▸ Directions
All of the data below should be output exactly as given.

━━ Material for the task

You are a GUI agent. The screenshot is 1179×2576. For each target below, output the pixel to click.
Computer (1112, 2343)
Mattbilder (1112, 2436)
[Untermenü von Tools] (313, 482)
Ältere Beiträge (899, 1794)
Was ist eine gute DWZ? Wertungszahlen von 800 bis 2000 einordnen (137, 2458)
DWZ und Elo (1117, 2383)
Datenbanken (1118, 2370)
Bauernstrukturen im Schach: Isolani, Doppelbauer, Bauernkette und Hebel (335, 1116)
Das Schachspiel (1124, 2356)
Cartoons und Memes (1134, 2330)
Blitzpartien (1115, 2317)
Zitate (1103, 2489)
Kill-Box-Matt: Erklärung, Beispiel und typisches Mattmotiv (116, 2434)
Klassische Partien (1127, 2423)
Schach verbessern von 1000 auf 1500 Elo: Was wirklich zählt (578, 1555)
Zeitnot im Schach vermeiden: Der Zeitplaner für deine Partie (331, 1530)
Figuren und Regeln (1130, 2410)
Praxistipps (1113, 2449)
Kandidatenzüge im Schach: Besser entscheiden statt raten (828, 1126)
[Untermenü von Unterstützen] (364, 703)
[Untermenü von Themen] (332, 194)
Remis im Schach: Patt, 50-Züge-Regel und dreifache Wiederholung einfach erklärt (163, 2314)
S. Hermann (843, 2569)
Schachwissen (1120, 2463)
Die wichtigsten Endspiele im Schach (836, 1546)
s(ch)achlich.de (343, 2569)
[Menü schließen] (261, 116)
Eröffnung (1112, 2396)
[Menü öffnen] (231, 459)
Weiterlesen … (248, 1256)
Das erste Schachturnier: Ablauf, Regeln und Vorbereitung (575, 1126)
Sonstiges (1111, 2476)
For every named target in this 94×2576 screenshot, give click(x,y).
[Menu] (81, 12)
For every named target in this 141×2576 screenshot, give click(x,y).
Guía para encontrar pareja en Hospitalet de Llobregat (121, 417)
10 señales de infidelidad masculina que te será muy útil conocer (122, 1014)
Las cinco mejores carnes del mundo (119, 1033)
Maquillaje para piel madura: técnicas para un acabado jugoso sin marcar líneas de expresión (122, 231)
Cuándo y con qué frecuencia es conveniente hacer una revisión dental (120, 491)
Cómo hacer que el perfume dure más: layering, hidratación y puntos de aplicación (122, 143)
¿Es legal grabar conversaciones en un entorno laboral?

━━━━

▸ The answer
You are a GUI agent. The screenshot is 1179×2576. For each target below, output the pixel to click.
Computer (1112, 2343)
Mattbilder (1112, 2436)
[Untermenü von Tools] (313, 482)
Ältere Beiträge (899, 1794)
Was ist eine gute DWZ? Wertungszahlen von 800 bis 2000 einordnen (137, 2458)
DWZ und Elo (1117, 2383)
Datenbanken (1118, 2370)
Bauernstrukturen im Schach: Isolani, Doppelbauer, Bauernkette und Hebel (335, 1116)
Das Schachspiel (1124, 2356)
Cartoons und Memes (1134, 2330)
Blitzpartien (1115, 2317)
Zitate (1103, 2489)
Kill-Box-Matt: Erklärung, Beispiel und typisches Mattmotiv (116, 2434)
Klassische Partien (1127, 2423)
Schach verbessern von 1000 auf 1500 Elo: Was wirklich zählt (578, 1555)
Zeitnot im Schach vermeiden: Der Zeitplaner für deine Partie (331, 1530)
Figuren und Regeln (1130, 2410)
Praxistipps (1113, 2449)
Kandidatenzüge im Schach: Besser entscheiden statt raten (828, 1126)
[Untermenü von Unterstützen] (364, 703)
[Untermenü von Themen] (332, 194)
Remis im Schach: Patt, 50-Züge-Regel und dreifache Wiederholung einfach erklärt (163, 2314)
S. Hermann (843, 2569)
Schachwissen (1120, 2463)
Die wichtigsten Endspiele im Schach (836, 1546)
s(ch)achlich.de (343, 2569)
[Menü schließen] (261, 116)
Eröffnung (1112, 2396)
[Menü öffnen] (231, 459)
Weiterlesen … (248, 1256)
Das erste Schachturnier: Ablauf, Regeln und Vorbereitung (575, 1126)
Sonstiges (1111, 2476)
For every named target in this 94×2576 screenshot, give click(x,y).
[Menu] (81, 12)
For every named target in this 141×2576 screenshot, give click(x,y).
Guía para encontrar pareja en Hospitalet de Llobregat (121, 417)
10 señales de infidelidad masculina que te será muy útil conocer (122, 1014)
Las cinco mejores carnes del mundo (119, 1033)
Maquillaje para piel madura: técnicas para un acabado jugoso sin marcar líneas de expresión (122, 231)
Cuándo y con qué frecuencia es conveniente hacer una revisión dental (120, 491)
Cómo hacer que el perfume dure más: layering, hidratación y puntos de aplicación (122, 143)
¿Es legal grabar conversaciones en un entorno laboral?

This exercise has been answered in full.